The Alabama senator's ascension as the top Republican on the Judiciary Committee comes more than 20 years after the same committee rejected him for a federal judgeship after President Ronald Reagan nominated him. The argument of the anti-Sessions senators was that he was hostile toward civil rights and was insensitive on questions of race.

Ironically, Sessions would replace Sen. Arlen Specter of Pennsylvania, a moderate who was one of just two Republicans in 1986 to oppose Sessions as a US district court judge. Specter left the party last week to become a Democrat, creating the vacancy atop the committee just as Supreme Court Justice David Souter announced his retirement.

The choice of Sessions has excited conservatives who see him as a sharp lawyer with well-established legal views after a career as a prosecutor and Alabama attorney general.

Sheldon Goldman, a political scientist at the University of Massachusetts at Amherst, agreed that Sessions has a firm grasp on the issues but said making Sessions "the face of the party" for the Supreme Court nomination might not play well symbolically.

Goldman, who has written a book on judicial nominations, said Specter's defection resulted in part from the perception that the Republican Party has moved too far to the right.

"Instead of responding to that by placing a moderate as the ranking Republican, they go for a very conservative Southern Republican who represents everything that has driven Specter and other moderate Republicans out of the party," Goldman said.

Sessions is among the most conservative senators, taking hard-line positions on issues such as immigration.

His nomination as a judge two decades ago ran into trouble when civil rights groups complained that he had pursued politically motivated voter-fraud charges against black leaders as a US attorney in south Alabama.

Others came forward to say he had made racially insensitive comments, including calling groups like the National Association for the Advancement of Coloured People "un-American" and agreeing with someone else's statement that a white civil rights lawyer was "a disgrace to his race."

Sessions said the comments were taken out of context or fabricated.
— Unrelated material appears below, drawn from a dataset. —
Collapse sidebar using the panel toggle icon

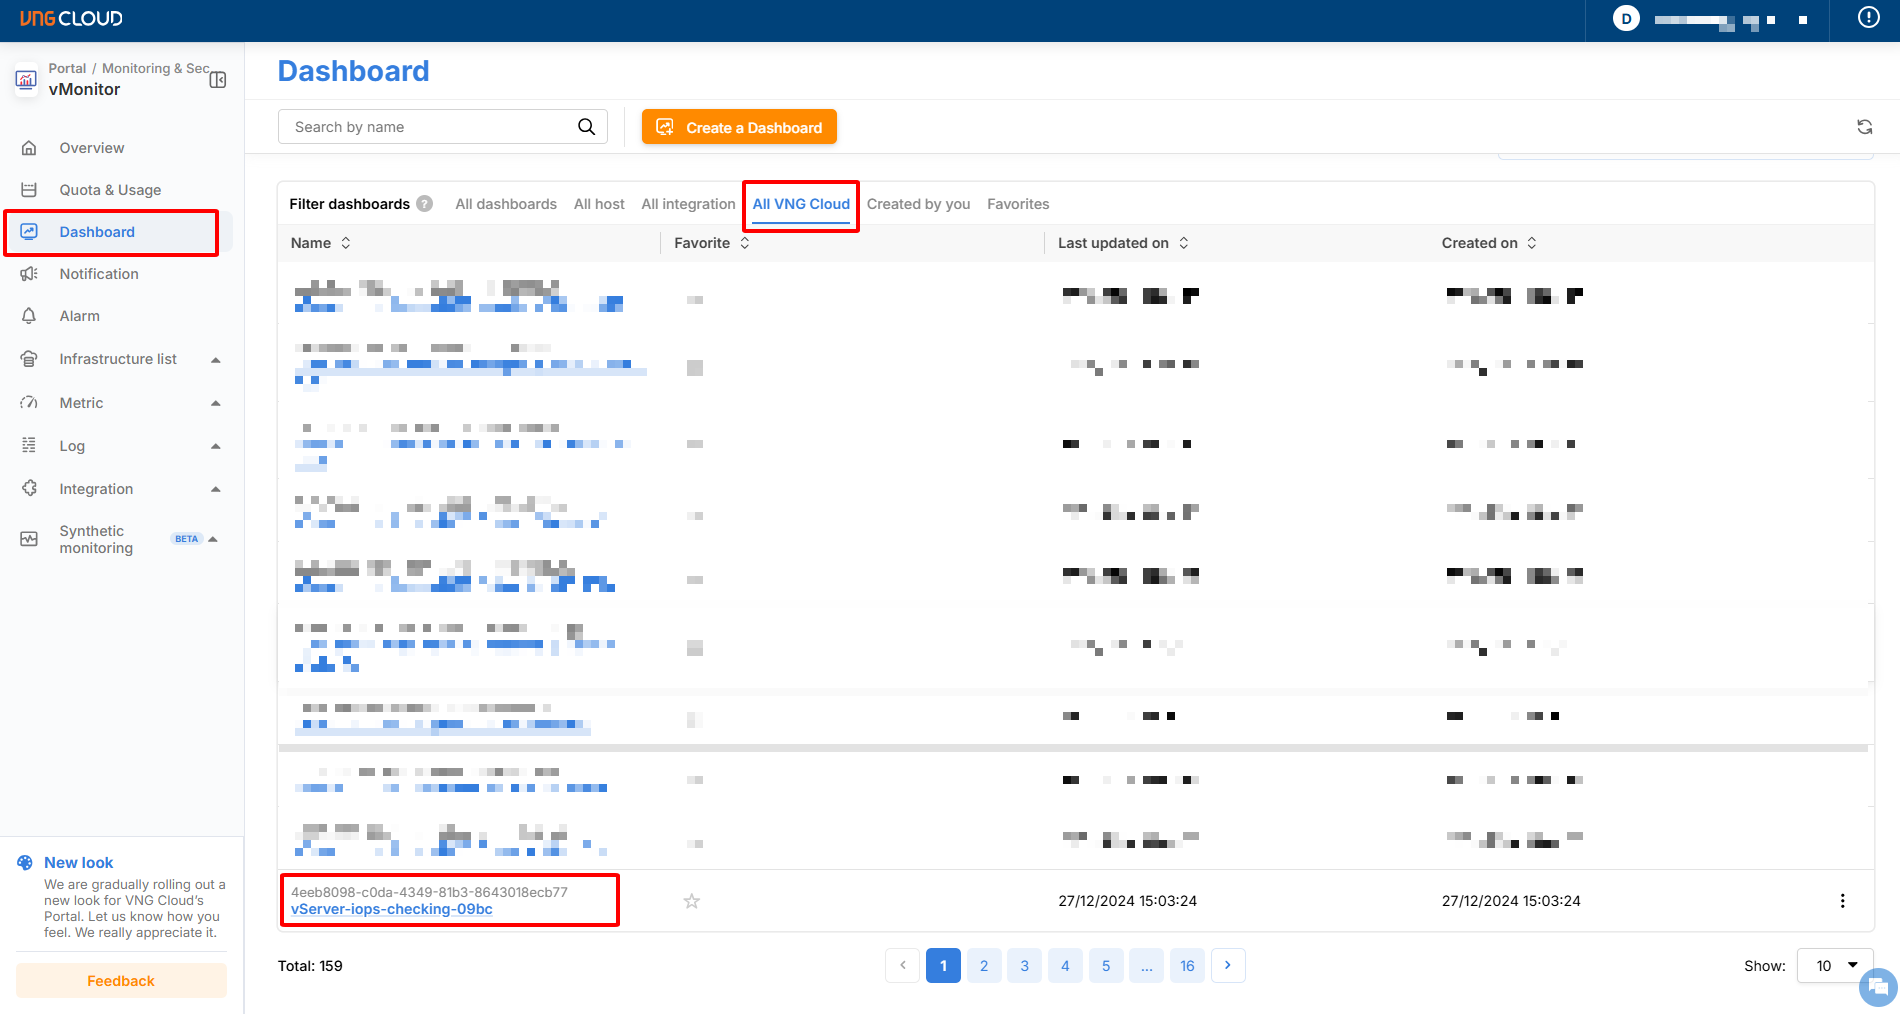[x=218, y=80]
He and his supporters argued that Democrats were using the allegations to reject Sessions over honest ideological differences.

Sessions later was elected Alabama's attorney general in 1995 before winning his Senate seat in 1996.

"It's a thrill as someone who spent 15 years full-time in federal courts to have this opportunity," he said.

He said any nominee is entitled to a fair hearing but also should expect "probing questions," and he did not rule out under the right circumstances a Republican-led filibuster, a method of uninterrupted debate designed to delay or kill legislation or, in this case, a nomination.

Sessions, whose appointment was being made official on Tuesday, is technically fourth in line in seniority on the committee, but the others are either restricted under committee term limits or would have to give up top positions on other panels to take the Judiciary spot.